# Material for the task:
——
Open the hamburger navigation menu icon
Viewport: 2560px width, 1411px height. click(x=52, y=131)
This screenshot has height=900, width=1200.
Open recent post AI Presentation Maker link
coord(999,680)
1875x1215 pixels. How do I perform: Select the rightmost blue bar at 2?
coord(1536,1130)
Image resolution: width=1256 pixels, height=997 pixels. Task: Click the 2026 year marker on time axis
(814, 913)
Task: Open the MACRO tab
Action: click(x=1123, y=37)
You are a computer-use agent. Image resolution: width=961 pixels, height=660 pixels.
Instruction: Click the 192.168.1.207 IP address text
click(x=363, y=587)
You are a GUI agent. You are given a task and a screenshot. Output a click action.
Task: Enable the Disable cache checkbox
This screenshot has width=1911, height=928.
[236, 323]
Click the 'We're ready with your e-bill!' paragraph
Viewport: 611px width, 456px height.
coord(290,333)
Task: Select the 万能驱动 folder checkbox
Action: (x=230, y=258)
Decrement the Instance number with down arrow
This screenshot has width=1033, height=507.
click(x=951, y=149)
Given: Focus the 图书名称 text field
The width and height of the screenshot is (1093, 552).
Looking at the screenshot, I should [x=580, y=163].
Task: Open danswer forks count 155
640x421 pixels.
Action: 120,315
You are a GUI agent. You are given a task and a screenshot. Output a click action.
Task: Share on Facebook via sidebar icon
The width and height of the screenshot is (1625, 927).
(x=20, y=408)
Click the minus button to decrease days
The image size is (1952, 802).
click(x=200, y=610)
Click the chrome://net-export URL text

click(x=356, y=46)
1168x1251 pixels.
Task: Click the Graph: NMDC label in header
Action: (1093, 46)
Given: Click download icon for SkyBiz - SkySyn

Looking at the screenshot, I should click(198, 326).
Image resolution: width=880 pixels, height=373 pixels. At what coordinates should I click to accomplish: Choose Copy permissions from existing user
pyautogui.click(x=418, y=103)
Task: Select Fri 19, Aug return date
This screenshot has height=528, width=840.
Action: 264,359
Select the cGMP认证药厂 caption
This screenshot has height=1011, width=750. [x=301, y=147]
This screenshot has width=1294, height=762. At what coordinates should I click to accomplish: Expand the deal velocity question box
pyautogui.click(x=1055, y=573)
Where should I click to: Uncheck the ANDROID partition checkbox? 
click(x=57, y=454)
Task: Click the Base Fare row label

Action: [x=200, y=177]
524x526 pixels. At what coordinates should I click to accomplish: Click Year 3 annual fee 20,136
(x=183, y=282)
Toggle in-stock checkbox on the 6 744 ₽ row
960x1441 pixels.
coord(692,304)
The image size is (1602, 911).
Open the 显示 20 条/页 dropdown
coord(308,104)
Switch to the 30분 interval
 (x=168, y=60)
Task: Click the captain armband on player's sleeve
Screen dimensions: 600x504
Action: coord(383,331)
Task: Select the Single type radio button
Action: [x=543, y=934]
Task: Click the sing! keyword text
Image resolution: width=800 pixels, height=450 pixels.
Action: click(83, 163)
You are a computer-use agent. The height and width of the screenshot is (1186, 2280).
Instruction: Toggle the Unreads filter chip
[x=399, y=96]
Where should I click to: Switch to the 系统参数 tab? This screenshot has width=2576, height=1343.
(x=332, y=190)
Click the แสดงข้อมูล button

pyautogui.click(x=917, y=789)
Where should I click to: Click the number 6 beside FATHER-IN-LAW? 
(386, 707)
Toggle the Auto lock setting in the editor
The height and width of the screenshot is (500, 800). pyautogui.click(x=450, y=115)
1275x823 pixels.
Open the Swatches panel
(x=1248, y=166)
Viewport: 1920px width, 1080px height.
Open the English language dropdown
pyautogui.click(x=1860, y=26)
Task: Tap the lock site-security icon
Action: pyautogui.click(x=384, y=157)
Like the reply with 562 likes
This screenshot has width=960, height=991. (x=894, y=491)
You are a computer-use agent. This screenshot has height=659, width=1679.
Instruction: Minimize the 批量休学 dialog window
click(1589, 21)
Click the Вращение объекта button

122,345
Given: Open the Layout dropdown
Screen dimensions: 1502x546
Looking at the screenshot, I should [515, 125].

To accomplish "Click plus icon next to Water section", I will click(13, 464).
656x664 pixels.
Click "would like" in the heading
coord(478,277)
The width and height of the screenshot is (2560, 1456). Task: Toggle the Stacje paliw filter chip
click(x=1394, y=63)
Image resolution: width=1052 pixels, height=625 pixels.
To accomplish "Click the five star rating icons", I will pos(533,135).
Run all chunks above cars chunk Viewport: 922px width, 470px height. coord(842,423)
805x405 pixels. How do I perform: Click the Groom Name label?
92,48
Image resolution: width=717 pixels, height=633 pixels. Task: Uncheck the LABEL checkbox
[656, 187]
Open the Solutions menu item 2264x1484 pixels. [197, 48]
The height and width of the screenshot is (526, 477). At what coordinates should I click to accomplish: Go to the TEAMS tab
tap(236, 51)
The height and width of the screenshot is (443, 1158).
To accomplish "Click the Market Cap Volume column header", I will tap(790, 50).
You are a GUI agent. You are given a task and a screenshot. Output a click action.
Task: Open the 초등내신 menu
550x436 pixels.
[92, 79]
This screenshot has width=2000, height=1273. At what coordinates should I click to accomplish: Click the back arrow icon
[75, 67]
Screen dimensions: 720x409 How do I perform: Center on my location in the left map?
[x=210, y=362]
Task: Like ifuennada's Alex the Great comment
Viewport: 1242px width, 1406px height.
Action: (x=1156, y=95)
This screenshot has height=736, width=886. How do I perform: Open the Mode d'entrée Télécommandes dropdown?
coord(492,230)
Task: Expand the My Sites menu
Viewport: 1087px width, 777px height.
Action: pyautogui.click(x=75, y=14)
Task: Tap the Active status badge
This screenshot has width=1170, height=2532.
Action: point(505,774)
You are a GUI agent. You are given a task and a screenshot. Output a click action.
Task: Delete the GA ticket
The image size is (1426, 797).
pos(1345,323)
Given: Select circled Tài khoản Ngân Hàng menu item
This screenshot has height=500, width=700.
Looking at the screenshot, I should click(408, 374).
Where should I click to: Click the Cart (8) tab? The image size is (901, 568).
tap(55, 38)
——
# The exercise:
Rewrite the material from its first line through the line containing "coord(999,680)" as a Markdown table with the columns Row and Entry. Put each non-blank line in its own row, numbered in order.

# Answer to the exercise:
| Row | Entry |
|---|---|
| 1 | Open the hamburger navigation menu icon |
| 2 | Viewport: 2560px width, 1411px height. click(x=52, y=131) |
| 3 | This screenshot has height=900, width=1200. |
| 4 | Open recent post AI Presentation Maker link |
| 5 | coord(999,680) |